What is required: If a line of the records holds the word "Digipack", copy it out.
★ ★ ★ ★ ★ ★ ★
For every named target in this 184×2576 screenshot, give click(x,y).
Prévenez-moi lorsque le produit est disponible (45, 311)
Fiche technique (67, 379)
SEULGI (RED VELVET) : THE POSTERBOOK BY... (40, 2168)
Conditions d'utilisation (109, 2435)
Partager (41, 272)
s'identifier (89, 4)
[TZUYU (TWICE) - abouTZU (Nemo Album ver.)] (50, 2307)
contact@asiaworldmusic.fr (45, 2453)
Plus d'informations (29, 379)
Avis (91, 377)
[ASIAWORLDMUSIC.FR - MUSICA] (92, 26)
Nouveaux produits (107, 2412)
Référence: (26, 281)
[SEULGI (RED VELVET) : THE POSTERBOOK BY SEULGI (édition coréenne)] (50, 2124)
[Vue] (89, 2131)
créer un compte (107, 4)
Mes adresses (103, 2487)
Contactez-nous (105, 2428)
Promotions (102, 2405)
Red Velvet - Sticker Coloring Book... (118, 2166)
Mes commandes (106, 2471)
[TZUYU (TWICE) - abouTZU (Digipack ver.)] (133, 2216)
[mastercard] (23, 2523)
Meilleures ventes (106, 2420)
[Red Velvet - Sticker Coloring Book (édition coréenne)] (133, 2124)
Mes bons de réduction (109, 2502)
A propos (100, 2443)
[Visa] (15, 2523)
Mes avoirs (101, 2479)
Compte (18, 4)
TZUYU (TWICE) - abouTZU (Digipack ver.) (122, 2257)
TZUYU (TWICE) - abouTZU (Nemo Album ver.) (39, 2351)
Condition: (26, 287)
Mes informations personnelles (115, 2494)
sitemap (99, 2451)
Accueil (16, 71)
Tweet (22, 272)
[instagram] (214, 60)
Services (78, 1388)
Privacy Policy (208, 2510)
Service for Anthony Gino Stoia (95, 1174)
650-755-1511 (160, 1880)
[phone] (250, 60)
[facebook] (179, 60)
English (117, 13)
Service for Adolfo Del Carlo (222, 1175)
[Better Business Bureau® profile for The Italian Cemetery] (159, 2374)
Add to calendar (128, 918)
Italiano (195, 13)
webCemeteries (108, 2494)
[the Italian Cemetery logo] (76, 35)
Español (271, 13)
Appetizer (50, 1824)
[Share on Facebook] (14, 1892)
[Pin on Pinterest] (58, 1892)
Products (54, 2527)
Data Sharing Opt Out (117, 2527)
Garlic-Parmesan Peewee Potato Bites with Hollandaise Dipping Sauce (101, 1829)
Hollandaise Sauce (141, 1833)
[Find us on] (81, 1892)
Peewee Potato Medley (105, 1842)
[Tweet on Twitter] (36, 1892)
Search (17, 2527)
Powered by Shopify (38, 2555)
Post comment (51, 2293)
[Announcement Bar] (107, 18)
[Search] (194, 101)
★ ★ ★ ★ ★ ★ ★
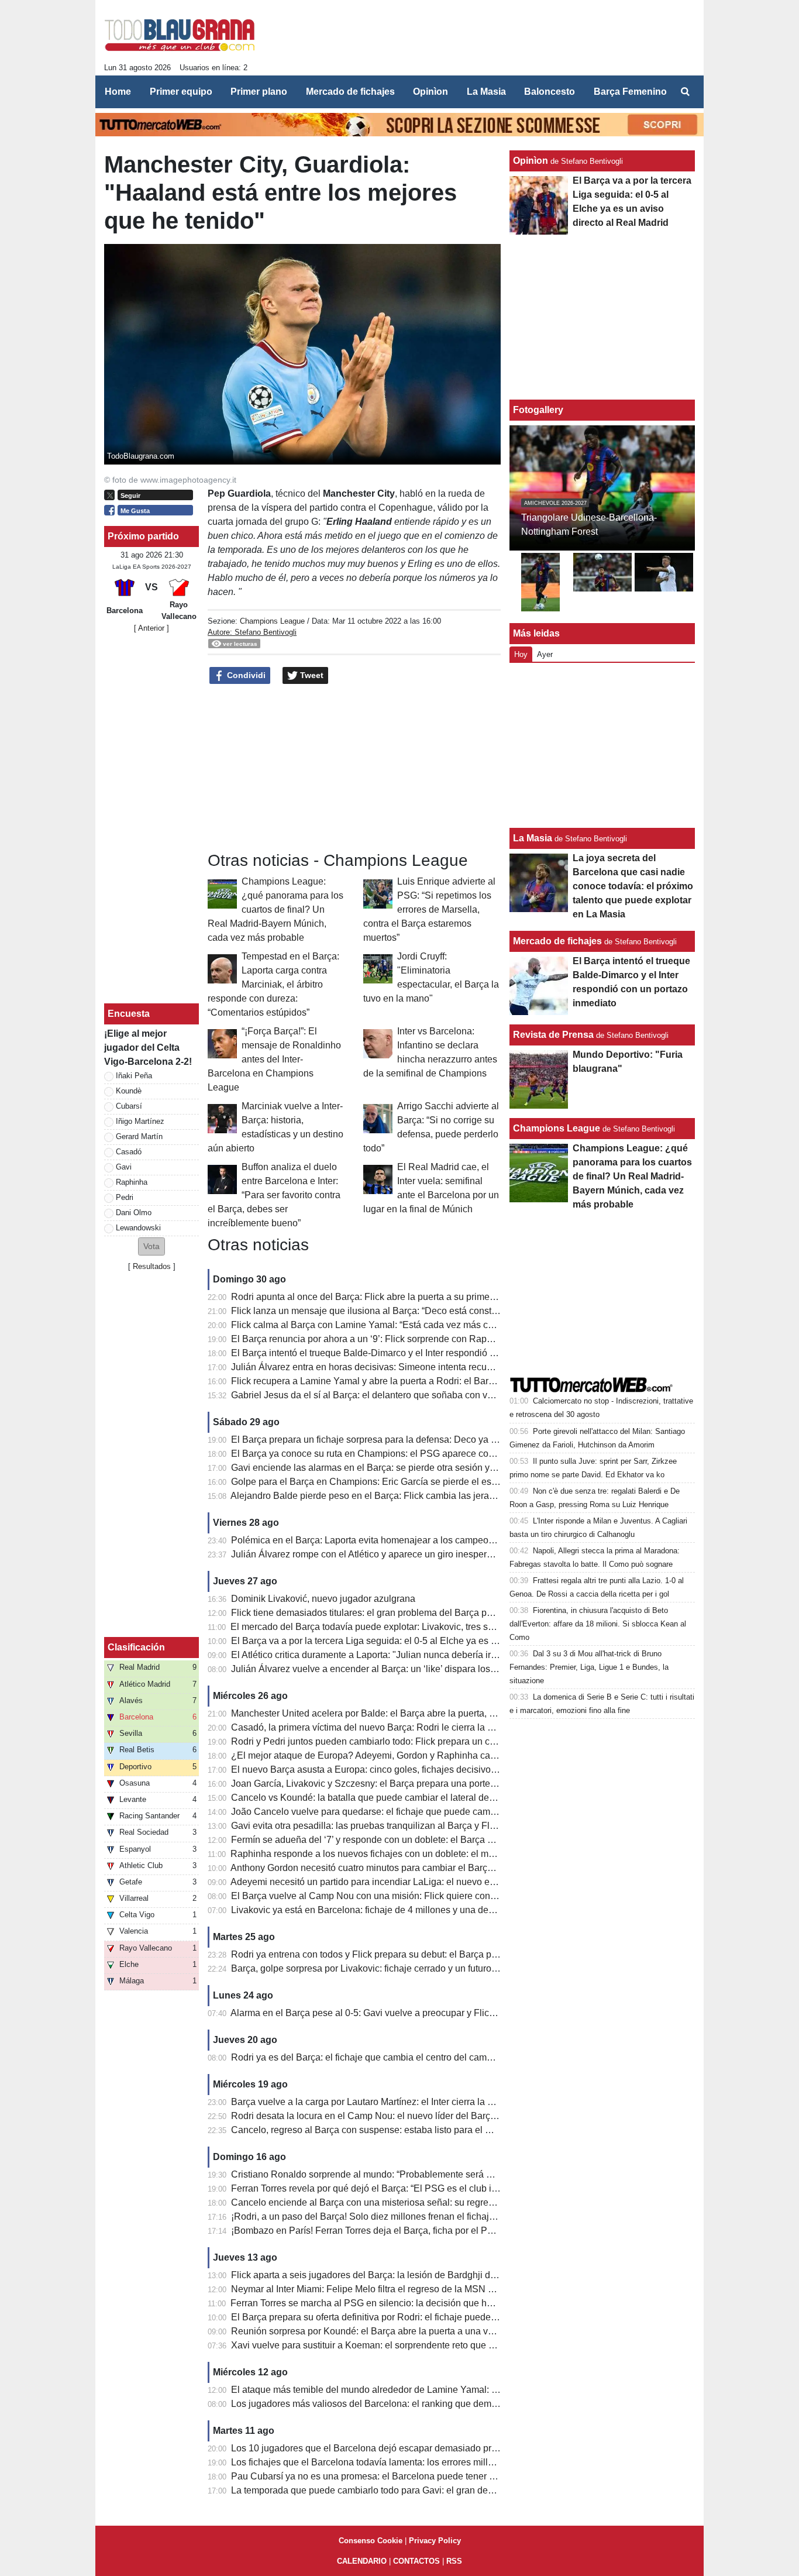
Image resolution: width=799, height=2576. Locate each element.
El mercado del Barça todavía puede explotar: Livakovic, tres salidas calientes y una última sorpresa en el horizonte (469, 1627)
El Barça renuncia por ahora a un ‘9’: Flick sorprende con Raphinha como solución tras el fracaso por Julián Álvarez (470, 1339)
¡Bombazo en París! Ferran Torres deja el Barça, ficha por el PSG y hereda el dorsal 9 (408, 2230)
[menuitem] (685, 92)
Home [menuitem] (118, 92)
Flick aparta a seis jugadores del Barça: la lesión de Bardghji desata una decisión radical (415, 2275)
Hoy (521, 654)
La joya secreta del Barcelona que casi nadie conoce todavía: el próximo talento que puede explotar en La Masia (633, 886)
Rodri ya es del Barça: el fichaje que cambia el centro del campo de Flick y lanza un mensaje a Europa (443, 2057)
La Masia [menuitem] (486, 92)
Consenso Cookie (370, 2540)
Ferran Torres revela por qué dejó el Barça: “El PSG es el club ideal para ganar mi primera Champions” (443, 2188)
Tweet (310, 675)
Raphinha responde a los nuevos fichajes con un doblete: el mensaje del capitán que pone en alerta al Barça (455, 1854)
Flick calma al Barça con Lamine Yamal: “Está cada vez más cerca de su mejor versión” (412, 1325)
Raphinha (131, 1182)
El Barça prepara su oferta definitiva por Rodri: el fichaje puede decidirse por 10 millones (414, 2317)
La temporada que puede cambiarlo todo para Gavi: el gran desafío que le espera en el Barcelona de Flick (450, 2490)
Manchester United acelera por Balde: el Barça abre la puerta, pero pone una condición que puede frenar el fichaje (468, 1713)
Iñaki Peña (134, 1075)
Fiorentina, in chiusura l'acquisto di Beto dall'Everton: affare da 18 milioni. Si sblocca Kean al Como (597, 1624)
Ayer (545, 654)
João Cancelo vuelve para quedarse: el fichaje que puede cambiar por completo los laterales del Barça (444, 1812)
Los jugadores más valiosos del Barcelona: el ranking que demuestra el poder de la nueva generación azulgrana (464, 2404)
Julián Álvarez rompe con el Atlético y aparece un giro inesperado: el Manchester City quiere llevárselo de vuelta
★ ★ ★ ★ ★ ★ ★
Answer space:
[TZUYU (TWICE) - abouTZU (Digipack ver.)] (133, 2216)
TZUYU (TWICE) - abouTZU (Digipack ver.) (122, 2257)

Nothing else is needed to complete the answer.